--- EXERCISE DATA Enclosed Below ---

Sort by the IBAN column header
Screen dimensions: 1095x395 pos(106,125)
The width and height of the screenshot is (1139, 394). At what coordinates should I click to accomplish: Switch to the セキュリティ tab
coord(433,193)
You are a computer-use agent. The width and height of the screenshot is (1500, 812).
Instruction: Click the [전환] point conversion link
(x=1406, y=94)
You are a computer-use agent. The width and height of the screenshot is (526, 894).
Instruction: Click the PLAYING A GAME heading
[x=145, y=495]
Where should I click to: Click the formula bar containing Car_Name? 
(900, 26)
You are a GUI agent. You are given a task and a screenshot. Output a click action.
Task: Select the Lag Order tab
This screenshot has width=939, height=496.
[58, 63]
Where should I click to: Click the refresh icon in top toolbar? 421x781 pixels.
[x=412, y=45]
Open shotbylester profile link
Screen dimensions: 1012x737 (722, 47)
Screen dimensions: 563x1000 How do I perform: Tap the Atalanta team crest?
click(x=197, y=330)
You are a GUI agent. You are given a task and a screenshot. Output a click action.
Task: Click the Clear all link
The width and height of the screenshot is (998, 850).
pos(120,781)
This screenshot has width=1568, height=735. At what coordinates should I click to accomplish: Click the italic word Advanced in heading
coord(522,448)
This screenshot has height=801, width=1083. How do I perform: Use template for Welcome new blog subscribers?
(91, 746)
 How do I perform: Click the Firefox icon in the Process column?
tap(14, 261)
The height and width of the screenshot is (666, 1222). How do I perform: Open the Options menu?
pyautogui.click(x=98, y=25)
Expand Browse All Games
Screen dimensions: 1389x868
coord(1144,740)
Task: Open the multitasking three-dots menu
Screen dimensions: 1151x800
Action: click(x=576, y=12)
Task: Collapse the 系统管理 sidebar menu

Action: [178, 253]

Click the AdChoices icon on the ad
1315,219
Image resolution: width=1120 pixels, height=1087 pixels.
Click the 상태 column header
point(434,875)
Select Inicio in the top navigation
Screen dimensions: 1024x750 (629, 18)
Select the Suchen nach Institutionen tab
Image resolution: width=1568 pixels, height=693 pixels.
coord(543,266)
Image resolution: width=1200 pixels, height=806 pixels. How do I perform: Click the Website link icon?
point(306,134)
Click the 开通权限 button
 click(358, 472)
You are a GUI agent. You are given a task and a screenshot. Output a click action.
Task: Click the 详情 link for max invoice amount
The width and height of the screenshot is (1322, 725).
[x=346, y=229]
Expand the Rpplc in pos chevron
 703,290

--- End of Enclosed EXERCISE DATA ---

■ WHAT THIS TASK INVOLVES
Each entry above has to be transcribed exactly as it appears.

■ OUTPUT FOR THIS TASK
Sort by the IBAN column header
Screen dimensions: 1095x395 pos(106,125)
The width and height of the screenshot is (1139, 394). At what coordinates should I click to accomplish: Switch to the セキュリティ tab
coord(433,193)
You are a computer-use agent. The width and height of the screenshot is (1500, 812).
Instruction: Click the [전환] point conversion link
(x=1406, y=94)
You are a computer-use agent. The width and height of the screenshot is (526, 894).
Instruction: Click the PLAYING A GAME heading
[x=145, y=495]
Where should I click to: Click the formula bar containing Car_Name? 
(900, 26)
You are a GUI agent. You are given a task and a screenshot. Output a click action.
Task: Select the Lag Order tab
This screenshot has width=939, height=496.
[58, 63]
Where should I click to: Click the refresh icon in top toolbar? 421x781 pixels.
[x=412, y=45]
Open shotbylester profile link
Screen dimensions: 1012x737 (722, 47)
Screen dimensions: 563x1000 How do I perform: Tap the Atalanta team crest?
click(x=197, y=330)
You are a GUI agent. You are given a task and a screenshot. Output a click action.
Task: Click the Clear all link
The width and height of the screenshot is (998, 850).
pos(120,781)
This screenshot has width=1568, height=735. At what coordinates should I click to accomplish: Click the italic word Advanced in heading
coord(522,448)
This screenshot has height=801, width=1083. How do I perform: Use template for Welcome new blog subscribers?
(91, 746)
 How do I perform: Click the Firefox icon in the Process column?
tap(14, 261)
The height and width of the screenshot is (666, 1222). How do I perform: Open the Options menu?
pyautogui.click(x=98, y=25)
Expand Browse All Games
Screen dimensions: 1389x868
coord(1144,740)
Task: Open the multitasking three-dots menu
Screen dimensions: 1151x800
Action: click(x=576, y=12)
Task: Collapse the 系统管理 sidebar menu

Action: [178, 253]

Click the AdChoices icon on the ad
1315,219
Image resolution: width=1120 pixels, height=1087 pixels.
Click the 상태 column header
point(434,875)
Select Inicio in the top navigation
Screen dimensions: 1024x750 (629, 18)
Select the Suchen nach Institutionen tab
Image resolution: width=1568 pixels, height=693 pixels.
coord(543,266)
Image resolution: width=1200 pixels, height=806 pixels. How do I perform: Click the Website link icon?
point(306,134)
Click the 开通权限 button
 click(358, 472)
You are a GUI agent. You are given a task and a screenshot. Output a click action.
Task: Click the 详情 link for max invoice amount
The width and height of the screenshot is (1322, 725).
[x=346, y=229]
Expand the Rpplc in pos chevron
 703,290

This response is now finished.